The Fda Weighs Two Weight-Loss Options

December isn't even half-way over, but it has already been a busy month for the FDA in terms of evaluating weight-loss methods that could help millions of overweight and obese Americans.

The first method considered by an FDA advisory committee was Allergan's Lap Band. This form of bariatric surgery, which involves placing an inflatable ring around part of the patient's stomach to reduce food intake, is already approved for those with a body mass index (BMI) of at least 40, as well as those with a BMI of 35 and an obesity-related health condition. However, Allergan has argued that it should be marketed to those with a lower BMI: 35, or 30 with a weight-related health condition.

The panel overwhelmingly agreed, 8-2, that the Lap Band could help millions more overweight people by lowering the BMI prerequisite.

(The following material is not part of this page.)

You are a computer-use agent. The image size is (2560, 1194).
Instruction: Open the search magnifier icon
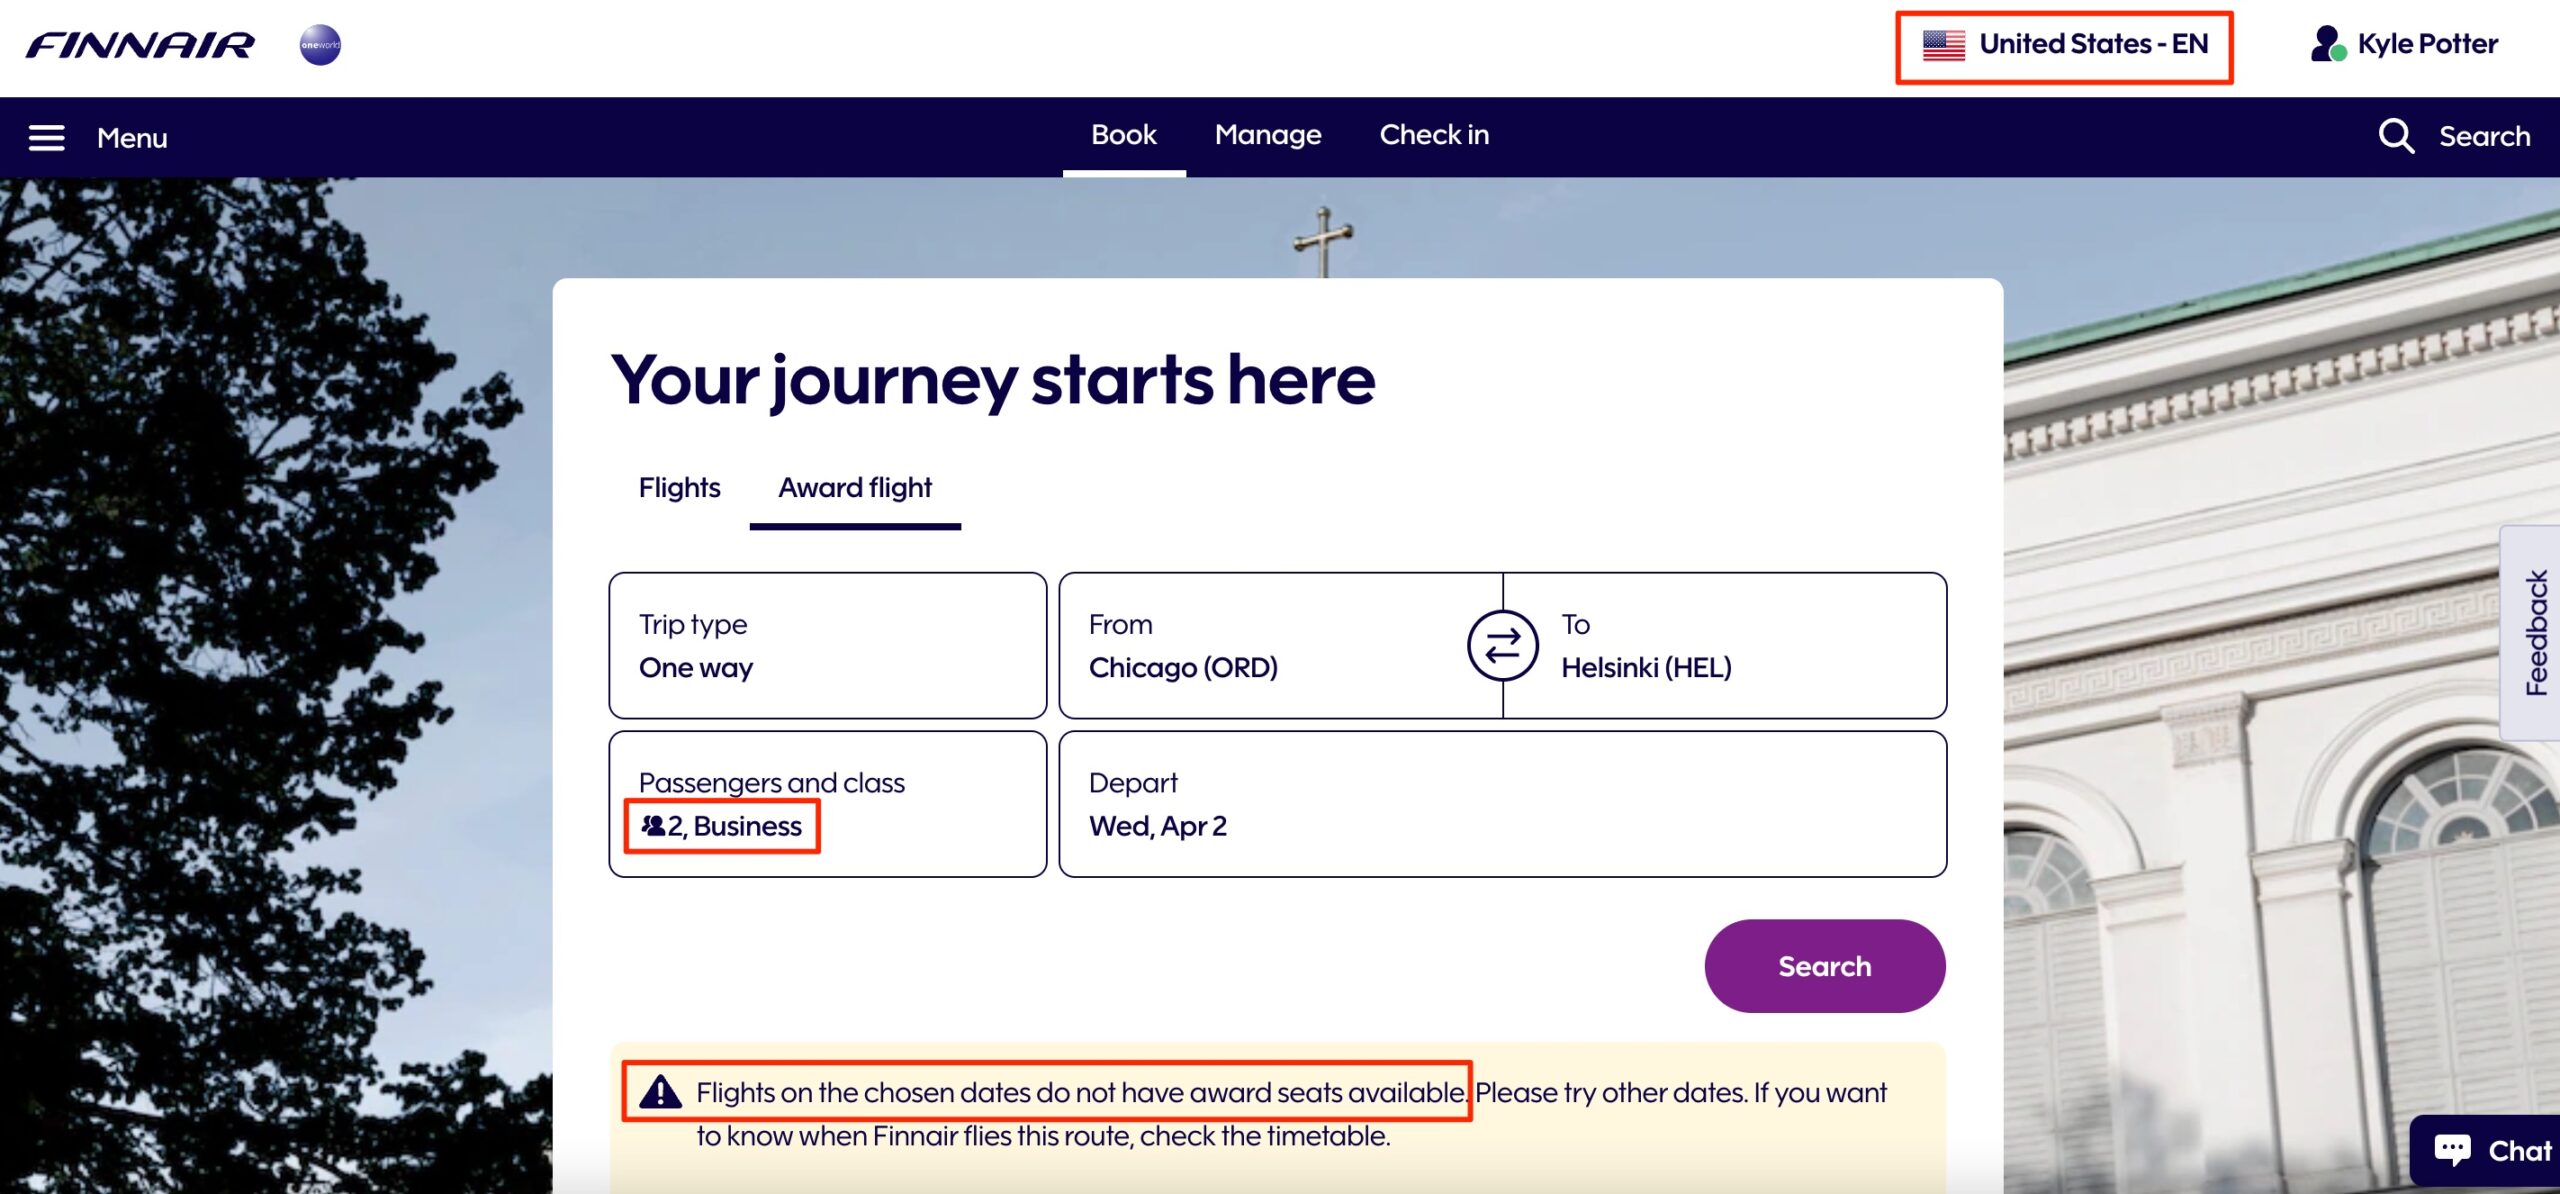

Also scrutinized by an advisory committee recently was Contrave, a weight-loss drug by Orexigen combining the anti-addiction drug naltrexone with the antidepressant bupropion. The FDA recently rejected two other weight-loss pills due to safety concerns, and Contrave still has some scientists worried about its effects on the heart.

Although the average difference in weight loss between Contrave and a placebo fell a bit short of the FDA's standard 5%, the panel still recommended approval with a 13-7 vote. They also recommended further heart-risk studies. Contrave would be the first prescription weight-loss pill approved by the FDA in a decade.

Decisions by the FDA on both products are expected in early 2011. The agency isn't obligated to adhere to the recommendations of advisory panels, but it's not uncommon.